I don't think that is what anyone is suggesting, for every study. Again, the Masters student doing a project might just have a panel of three people with ME/CFS as their advisory group, or they might chat with the local patient group at the beginning and at the end of their study. For something as ethically and logistically challenging as DecodeME (requiring a huge number of participants to donate extremely personal information), it does make sense to have patients fully integrated into the study. I think the complexities could be covered by a simple statement along the lines of 'there is involvement of people with ME/CFS proportionate to the size and ethical complexity of the study'. Then a bit of discussion about what that might look like for different sorts of studies.

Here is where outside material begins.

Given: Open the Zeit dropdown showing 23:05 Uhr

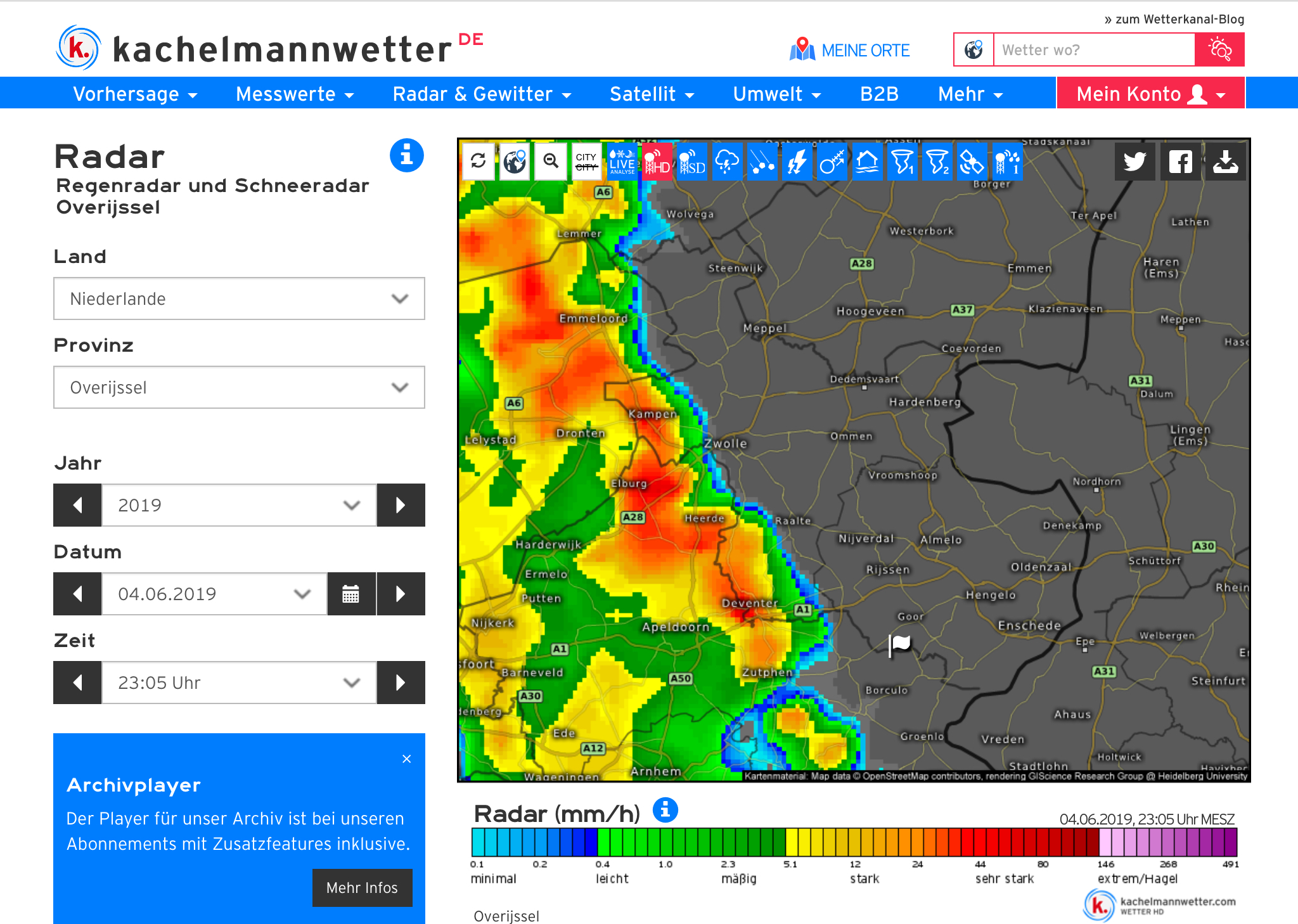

I envisage this Charter as something quite general that biobanks, patient charities, funding organisations and research institutes could all sign up to. And it's not about guaranteeing perfection, but just indicating a movement towards it.

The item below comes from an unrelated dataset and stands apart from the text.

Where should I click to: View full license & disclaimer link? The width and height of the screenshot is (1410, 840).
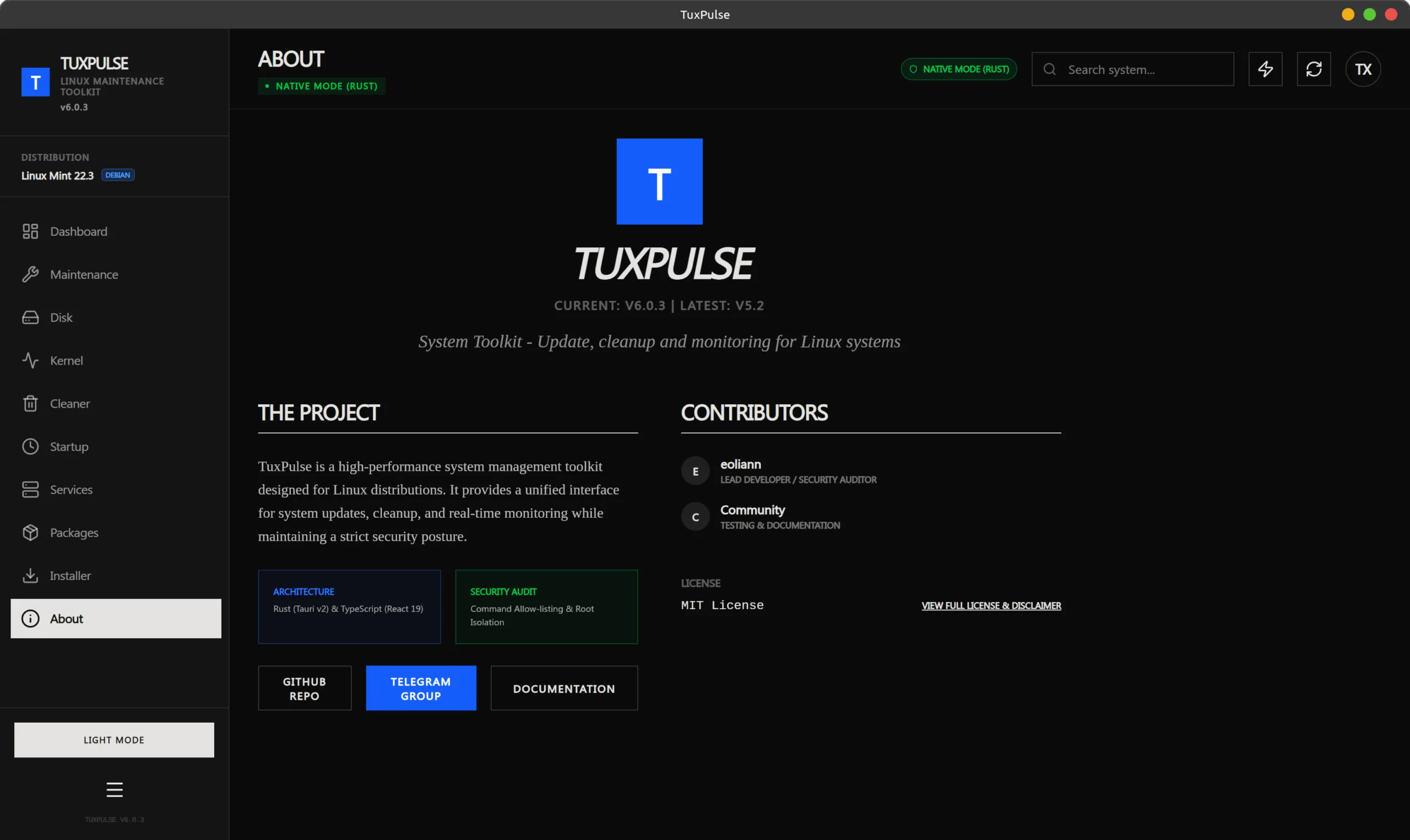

In what other disease do we have this? The shoddy practices that you mentioned is not limited to ME/CFS research. If it weren't for BPS, and how we feel misunderstood by the BPS champions, would we even have the need for this action?
So, should all patient groups now have Charter for the researchers? Whatever is going on in the scientific community can't be unique to ME/CFS. But ME/CFS community feel the need for action because ME/CFS patients are particularly misunderstood. Saying that we are taking action because of shoddy scientific practices is not too convincing.
Absolutely the problems are not limited to ME/CFS or to BPS research. National ethical guidelines and the deliberations of ethics committees should be producing better outcomes. But they aren't, certainly not in every country all the time. We can work on changing that, but, in the meantime, we could start trialling these ideas. Other communities are working on the problems too.
On the idea of banning research with subjective outcomes and a lack of blinding, I wouldn't want to do that. Fluge and Mella reported on trials like that - they didn't pan out, but it was a reasonable part of the process of doing science. The important point was that they didn't draw any definitive conclusions from those studies, they knew that they needed to proceed on with Phase 3 trials if they wanted to conclude that a treatment helped. So, I think the requirement might be more around a commitment to not make, or publicise, conclusions that go beyond what the data suggests - and then give some examples in the discussion. So, that could stop the conclusion of psychosomaticism on the basis of CRP and IL-6 not being different and the conclusion that GET or a drug cures ME/CFS on the basis of a short term study with only subjective outcomes.